The downside to the `morph deploy` approach is that it can be less efficient. To deploy to OpenStack, Morph first unpacks a tarball locally, then runs various ‘configuration’ extensions on it, then converts it to a disk image and uploads it to OpenStack. Packer starts by creating the OpenStack instance and then configures it ‘live’ via SSH. This means it doesn’t need to unpack and repack the system image, which can be slow if the system being deployed is large.

Packer has separate types of ‘provisioner’ for different configuration management frameworks. This is handy, but the basic ‘shell’ and ‘file’ provisioners actually give you all you need to implement the others. The `morph deploy` command doesn’t have any special helpers for different configuration management tools, but that doesn’t prevent one from using them.

Building Packer

Packer doesn’t seem to be packaged for Fedora 20, which I use as my desktop system, so I had a go at building it from source:

    sudo yum install golang
    mkdir gopath && cd gopath
    export GOPATH=`pwd`
    go get -u github.com/mitchellh/gox
    git clone https://github.com/mitchellh/packer \
src/github.com/mitchellh/packer
    cd src/github.com/mitchellh/packer    
    make updatedeps
    make dev

There’s no `make install`, but you can run the tool as

$GOPATH/bin/packer

. Note there’s also a program called `packer` provided by the CrackLib package in /usr/sbin on Fedora 20 which can cause a bit of confusion!

Prototyping with Docker

I’m keen on use of Docker for prototyping and for managing contains in general. I’m not really sold on the idea of the Dockerfile as it seems like basically a less portable incarnation of shell scripting. I do think it’s cool that Docker takes a snapshot after each line of the file is executed, but I’ve no idea if this is useful in practice. I’d much prefer to use a configuration management system like Ansible. And rather than installing packages every time I deploy a system, it’d be nice to just build the right one to begin with, like I can do with Morph in Baserock.

Using Packer’s Docker builder doesn’t need to me to write a Dockerfile, and as the Packer documentation points out, all of the configuration that can be described in a Dockerfile can also be specified as arguments to the docker run command.

As a Fedora desktop user it makes sense to use Fedora for now as my Docker base image. So I started with this template.json file:

    {
        "builders": [
            {
                "type": "docker",
                "image": "fedora:20",
                "commit": true
            }
        ],
        "post-processors": [
            {
                "type": "docker-tag",
                "repository": "baserock/openid-provider",
                "tag": "latest",
            }
        ]
    }

I ran packer build template.json and (after some confusion with /usr/sbin/packer) waited for a build. Creating my container took less then a minute including downloading the Fedora base image from the Docker hub. Nice!

I could then enter my image with docker run -i -t and check out my new generic Fedora 20 system.
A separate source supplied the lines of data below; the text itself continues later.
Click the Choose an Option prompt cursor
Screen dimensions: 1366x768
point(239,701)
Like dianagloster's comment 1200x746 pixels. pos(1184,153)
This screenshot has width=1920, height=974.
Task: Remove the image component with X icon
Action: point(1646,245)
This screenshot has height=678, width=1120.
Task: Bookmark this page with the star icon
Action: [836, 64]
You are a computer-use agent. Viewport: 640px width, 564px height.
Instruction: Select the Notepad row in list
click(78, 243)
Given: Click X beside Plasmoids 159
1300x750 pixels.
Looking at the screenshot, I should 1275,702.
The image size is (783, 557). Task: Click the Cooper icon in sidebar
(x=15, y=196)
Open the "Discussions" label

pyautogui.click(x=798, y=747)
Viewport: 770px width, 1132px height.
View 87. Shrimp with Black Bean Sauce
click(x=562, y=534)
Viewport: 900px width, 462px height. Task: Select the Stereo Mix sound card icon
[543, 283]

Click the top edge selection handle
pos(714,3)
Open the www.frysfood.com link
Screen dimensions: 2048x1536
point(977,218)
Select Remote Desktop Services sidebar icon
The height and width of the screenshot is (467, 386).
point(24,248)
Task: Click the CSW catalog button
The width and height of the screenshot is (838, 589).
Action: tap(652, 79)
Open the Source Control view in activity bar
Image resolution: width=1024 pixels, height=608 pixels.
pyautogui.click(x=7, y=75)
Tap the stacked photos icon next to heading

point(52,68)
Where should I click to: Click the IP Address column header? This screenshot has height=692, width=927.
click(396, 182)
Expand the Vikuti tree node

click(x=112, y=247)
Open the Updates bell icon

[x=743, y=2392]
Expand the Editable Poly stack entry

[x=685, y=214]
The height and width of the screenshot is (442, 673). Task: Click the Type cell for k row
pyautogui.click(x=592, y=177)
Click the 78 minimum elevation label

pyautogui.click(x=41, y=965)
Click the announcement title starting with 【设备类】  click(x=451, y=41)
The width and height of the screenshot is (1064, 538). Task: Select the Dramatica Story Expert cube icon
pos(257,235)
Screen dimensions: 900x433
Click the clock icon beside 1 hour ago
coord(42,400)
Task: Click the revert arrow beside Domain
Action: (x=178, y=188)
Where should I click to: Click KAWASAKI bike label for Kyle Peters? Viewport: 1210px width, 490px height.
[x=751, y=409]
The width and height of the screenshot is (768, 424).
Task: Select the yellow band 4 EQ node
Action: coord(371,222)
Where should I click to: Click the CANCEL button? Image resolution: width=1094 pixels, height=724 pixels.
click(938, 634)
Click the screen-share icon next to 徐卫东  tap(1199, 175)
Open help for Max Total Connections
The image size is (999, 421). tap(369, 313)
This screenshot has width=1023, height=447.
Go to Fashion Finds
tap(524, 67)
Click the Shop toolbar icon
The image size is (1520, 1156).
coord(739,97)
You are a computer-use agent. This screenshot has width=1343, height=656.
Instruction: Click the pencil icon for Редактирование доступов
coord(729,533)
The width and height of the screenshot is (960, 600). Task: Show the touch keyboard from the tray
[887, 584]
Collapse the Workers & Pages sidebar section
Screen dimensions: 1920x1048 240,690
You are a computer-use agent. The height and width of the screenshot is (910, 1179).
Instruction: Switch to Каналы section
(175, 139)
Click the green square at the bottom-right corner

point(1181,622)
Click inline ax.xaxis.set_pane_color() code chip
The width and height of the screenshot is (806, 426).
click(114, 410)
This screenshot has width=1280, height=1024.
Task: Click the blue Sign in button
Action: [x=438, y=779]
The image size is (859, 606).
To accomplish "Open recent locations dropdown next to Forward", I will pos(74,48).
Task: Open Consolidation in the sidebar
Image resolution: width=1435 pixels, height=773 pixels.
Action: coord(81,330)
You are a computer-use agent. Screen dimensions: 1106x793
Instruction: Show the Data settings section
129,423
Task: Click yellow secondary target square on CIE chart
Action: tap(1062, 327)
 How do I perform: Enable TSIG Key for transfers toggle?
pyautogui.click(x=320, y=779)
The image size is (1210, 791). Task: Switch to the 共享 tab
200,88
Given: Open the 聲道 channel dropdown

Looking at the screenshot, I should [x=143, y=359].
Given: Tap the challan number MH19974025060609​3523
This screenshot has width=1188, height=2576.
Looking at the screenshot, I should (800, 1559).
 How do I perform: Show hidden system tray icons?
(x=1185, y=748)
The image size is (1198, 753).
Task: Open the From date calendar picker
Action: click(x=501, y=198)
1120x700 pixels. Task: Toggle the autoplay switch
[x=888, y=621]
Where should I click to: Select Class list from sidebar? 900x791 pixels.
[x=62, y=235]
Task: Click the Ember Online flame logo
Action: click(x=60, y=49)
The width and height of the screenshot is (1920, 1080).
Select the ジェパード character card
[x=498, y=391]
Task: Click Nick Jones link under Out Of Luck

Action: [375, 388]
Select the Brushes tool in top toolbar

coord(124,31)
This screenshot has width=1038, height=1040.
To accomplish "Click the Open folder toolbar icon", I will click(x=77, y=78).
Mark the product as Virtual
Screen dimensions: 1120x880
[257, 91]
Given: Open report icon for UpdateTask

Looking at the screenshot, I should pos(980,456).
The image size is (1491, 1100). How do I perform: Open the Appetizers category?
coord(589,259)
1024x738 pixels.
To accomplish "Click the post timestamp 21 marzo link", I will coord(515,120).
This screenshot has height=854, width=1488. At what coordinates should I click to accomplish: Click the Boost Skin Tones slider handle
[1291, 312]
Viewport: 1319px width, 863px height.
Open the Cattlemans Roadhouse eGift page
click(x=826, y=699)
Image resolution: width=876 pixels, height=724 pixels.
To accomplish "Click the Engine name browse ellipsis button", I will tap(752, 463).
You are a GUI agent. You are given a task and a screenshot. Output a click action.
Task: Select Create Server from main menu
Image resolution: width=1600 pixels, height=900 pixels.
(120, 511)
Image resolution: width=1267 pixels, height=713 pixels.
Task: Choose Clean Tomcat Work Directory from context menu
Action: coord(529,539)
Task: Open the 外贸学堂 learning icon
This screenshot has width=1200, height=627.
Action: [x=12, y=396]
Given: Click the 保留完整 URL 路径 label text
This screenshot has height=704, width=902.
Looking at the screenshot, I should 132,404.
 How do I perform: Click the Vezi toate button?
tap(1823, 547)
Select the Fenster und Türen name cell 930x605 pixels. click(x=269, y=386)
Initially I thought I’d use Vagrant, which is a companion tool to Packer, to get a development environment set up. That would have required me to use VirtualBox rather than Docker for my development deployment, though, which would be much slower and more memory-hungry than a container. I realised that all I really wanted was the ability to share the Git repo I was developing things in between my desktop and my test deployments anyway, which could be achieved with a Docker volume just as easily.

Edit: I since found out that there are about four different ways to use Vagrant with Docker, but I’m going to stick with my single docker run command for now

So I ended up with the following commandline to enter my development environent:

    docker run -i -t --rm \
        --volume=`pwd`:/src/test-baserock-infrastructure \
        baserock/openid-provider

The only issue is that because I’m running as ‘root’ inside the container, files from the develpoment Git repo that I edit inside the container become owned by root in my home directory. It’s no problem to always edit and run Git from my desktop, though (and since the container system lacks both vim and git, it’s easy to remember!).

Running a web service

I knew of two OpenID providers I wanted to try out. Since Baserock is mostly a Python shop I thought the first one to try should be the Python-based Django OpenID Provider (the alternative being Masq, which is for Ruby on Rails).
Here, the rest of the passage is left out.